But No, Vivendi Universal, EMI, Warner Music and Sony Music haven’t finally come to their senses, opening their catalogues and lowering wholesale prices so the few online companies which still want to sell corporate crap can do so with some hope of getting punters to buy it.

Instead, “here in China there’s legitimate download sites and there’s mp3.baidu.com, but if you’ve ever wanted to straggle the fence between legality and piracy, there’s a way to do that too,” says Shanghailist, quoting Outdustry.

“Taobao has long been harboring many iTunes store gift voucher hackers, selling $200 USD (1,368 RMB) gift cards for as little as 18RMB,” it says.

Outdustry says the owner of the Taobao shop, “told us frankly that the gift card codes are created using key-generators. He also said that he paid money to use the hackers’ service”.

The story continues »»»

Half a year ago, when they started the business, the price was around 320 RMB for 200 USD card, then more people went into this business and the price went all the way down to 18 RMB per card, “but we make more money as the amount of customers is growing rapidly.”

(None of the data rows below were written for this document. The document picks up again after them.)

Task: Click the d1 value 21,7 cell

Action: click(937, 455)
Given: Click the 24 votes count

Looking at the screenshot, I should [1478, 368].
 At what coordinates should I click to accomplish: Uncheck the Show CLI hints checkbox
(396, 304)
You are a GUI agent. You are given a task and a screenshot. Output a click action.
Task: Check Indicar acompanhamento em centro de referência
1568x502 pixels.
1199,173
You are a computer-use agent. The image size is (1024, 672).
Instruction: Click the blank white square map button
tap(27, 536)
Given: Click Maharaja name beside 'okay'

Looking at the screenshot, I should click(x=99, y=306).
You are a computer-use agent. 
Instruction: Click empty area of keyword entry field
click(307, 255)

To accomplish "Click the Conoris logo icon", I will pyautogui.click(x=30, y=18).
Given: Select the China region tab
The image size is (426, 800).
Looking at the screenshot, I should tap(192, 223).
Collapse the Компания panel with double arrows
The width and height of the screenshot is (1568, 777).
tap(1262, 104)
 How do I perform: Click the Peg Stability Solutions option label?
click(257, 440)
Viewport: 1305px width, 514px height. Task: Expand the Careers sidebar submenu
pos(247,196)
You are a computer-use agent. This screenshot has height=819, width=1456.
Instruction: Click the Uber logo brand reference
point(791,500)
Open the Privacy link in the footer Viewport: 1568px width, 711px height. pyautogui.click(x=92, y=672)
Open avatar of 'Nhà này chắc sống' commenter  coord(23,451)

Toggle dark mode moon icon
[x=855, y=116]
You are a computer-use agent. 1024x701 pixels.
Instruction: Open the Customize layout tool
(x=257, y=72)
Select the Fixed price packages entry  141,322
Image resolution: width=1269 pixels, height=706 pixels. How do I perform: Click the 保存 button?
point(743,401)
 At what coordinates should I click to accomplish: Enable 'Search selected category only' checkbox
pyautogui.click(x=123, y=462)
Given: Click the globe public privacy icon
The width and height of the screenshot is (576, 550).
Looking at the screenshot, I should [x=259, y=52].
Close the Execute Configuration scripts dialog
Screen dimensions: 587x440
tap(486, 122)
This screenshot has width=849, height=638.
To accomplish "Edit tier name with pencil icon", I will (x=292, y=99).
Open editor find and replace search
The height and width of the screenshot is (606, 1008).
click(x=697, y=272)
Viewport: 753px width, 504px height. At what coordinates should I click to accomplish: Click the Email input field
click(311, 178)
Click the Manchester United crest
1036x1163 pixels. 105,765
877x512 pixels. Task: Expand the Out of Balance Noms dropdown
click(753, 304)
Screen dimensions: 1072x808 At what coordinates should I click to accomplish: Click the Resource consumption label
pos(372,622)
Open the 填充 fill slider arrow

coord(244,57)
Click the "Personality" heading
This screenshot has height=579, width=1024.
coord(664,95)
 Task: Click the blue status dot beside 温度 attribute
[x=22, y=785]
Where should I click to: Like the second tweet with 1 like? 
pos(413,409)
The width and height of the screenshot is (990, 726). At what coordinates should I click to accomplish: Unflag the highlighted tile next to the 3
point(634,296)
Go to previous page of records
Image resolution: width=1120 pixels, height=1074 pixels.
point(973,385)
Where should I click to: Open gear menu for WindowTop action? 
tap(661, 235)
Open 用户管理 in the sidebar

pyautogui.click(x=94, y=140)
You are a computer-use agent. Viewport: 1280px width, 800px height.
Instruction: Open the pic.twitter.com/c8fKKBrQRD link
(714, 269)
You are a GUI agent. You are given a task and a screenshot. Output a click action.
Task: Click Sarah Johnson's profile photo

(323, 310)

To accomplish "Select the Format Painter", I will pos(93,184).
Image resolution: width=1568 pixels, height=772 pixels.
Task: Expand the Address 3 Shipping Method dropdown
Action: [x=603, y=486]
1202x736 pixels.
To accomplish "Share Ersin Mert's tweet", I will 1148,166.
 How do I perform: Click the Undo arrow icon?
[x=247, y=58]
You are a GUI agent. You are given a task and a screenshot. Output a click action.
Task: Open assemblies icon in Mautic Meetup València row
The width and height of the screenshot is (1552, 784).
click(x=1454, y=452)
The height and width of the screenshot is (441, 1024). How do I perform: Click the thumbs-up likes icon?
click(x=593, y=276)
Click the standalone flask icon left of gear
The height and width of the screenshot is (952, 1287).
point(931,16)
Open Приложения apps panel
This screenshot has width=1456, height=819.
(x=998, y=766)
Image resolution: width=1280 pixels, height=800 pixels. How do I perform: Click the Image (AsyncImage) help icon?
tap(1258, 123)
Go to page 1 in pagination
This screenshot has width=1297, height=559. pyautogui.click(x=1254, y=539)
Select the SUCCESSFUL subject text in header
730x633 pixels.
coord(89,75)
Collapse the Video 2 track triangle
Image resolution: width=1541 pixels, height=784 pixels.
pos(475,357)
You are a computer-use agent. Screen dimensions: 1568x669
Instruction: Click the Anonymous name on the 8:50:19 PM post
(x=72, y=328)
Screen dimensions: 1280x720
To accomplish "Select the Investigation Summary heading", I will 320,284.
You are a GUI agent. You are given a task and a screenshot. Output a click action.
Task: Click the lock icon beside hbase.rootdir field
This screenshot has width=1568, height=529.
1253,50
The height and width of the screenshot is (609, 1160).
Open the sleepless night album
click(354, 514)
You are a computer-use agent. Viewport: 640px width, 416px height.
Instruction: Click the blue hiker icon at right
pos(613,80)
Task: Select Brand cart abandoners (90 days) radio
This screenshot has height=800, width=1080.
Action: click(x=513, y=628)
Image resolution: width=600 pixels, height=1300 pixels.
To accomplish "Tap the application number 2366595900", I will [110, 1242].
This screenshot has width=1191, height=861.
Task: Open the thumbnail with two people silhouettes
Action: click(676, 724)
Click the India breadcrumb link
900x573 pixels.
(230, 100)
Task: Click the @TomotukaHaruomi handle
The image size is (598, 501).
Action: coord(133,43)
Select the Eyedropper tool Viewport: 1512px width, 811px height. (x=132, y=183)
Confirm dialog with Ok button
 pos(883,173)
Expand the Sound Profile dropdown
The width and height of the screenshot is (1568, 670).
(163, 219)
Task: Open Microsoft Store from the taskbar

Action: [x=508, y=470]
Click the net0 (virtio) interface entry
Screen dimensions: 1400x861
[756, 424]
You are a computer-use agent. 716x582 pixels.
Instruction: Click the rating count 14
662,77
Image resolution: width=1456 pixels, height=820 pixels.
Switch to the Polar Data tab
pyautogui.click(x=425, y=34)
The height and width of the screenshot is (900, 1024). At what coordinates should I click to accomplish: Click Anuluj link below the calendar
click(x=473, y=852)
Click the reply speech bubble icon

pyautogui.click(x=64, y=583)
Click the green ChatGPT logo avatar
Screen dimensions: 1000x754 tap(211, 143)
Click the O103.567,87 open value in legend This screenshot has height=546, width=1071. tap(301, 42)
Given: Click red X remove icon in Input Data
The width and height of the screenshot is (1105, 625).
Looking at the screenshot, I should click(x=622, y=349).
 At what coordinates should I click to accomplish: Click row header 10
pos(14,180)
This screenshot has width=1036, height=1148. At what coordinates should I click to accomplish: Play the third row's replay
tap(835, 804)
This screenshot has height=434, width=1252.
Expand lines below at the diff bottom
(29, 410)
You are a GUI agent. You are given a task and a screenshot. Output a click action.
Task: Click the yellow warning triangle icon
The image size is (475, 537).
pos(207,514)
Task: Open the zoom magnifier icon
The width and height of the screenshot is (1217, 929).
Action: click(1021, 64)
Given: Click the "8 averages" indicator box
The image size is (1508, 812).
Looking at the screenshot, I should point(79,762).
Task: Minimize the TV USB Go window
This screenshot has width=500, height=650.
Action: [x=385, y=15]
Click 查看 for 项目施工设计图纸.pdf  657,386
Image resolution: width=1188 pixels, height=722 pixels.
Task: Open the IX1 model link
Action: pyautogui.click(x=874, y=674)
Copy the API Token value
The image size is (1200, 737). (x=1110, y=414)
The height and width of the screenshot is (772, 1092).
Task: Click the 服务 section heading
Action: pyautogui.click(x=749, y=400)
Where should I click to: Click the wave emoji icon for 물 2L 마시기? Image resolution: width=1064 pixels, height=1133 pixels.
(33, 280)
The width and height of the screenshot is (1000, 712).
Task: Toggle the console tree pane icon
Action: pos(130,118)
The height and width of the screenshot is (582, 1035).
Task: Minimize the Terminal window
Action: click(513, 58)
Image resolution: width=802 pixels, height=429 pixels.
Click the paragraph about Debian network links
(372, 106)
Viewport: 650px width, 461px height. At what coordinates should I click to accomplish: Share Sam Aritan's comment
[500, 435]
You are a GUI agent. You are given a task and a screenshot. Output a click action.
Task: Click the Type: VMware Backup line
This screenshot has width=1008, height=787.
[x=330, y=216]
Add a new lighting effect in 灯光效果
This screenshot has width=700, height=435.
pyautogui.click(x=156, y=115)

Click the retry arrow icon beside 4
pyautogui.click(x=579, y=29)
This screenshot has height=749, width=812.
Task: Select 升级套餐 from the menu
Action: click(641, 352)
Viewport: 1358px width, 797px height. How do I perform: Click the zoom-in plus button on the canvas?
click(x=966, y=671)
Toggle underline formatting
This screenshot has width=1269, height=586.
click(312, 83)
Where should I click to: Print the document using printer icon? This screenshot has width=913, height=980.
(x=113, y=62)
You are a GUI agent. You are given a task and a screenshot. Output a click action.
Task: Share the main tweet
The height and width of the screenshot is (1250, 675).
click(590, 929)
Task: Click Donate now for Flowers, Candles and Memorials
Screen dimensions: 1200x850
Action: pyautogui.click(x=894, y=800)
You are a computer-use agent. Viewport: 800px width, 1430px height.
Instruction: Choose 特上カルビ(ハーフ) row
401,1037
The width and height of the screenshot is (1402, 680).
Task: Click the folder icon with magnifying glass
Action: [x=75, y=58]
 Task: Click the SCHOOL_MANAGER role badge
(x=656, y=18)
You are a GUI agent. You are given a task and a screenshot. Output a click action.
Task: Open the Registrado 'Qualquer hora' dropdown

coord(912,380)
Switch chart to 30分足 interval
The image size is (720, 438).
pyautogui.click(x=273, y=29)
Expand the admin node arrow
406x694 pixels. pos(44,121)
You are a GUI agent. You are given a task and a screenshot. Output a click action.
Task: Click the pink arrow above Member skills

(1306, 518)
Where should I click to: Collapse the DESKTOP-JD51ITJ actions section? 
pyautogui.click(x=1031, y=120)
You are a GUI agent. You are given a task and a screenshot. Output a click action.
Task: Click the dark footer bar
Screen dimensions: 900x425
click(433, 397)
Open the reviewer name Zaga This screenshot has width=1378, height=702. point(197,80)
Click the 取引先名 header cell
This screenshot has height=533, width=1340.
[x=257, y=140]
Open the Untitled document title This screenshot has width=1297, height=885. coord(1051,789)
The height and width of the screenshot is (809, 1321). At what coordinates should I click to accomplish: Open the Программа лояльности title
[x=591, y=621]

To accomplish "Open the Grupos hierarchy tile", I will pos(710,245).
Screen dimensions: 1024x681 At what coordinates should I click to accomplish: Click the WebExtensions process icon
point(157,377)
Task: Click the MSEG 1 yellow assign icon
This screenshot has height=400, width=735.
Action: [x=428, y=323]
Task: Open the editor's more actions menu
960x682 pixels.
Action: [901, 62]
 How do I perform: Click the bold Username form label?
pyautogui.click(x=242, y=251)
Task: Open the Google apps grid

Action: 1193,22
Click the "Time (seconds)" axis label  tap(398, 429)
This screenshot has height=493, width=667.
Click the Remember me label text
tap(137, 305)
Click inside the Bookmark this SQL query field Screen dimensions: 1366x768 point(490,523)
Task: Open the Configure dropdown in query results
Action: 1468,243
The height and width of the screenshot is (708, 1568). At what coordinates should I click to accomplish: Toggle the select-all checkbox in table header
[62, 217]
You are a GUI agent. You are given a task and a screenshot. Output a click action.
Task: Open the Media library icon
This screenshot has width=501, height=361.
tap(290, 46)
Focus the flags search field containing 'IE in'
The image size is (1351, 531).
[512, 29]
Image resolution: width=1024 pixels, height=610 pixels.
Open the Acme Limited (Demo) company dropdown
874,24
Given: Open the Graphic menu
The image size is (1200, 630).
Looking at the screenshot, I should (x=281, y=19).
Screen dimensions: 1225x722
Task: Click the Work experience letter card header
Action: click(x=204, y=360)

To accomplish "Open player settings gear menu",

“The hackers are based in China, but I don’t know if they do the same thing in eBay”, the Taobao shopkeeper said.”Most of our customers use iTunes store for music, then Apple applications (bear in mind that the iPhone is only available in the grey market in mainland China) and films. iPod games are least popular.”

So, adds Outdustry, “this gives Apple a depressing price point for its iTunes services in an otherwise unfathomable online music market: $2.60 (18RMB) for $200USD worth of products.”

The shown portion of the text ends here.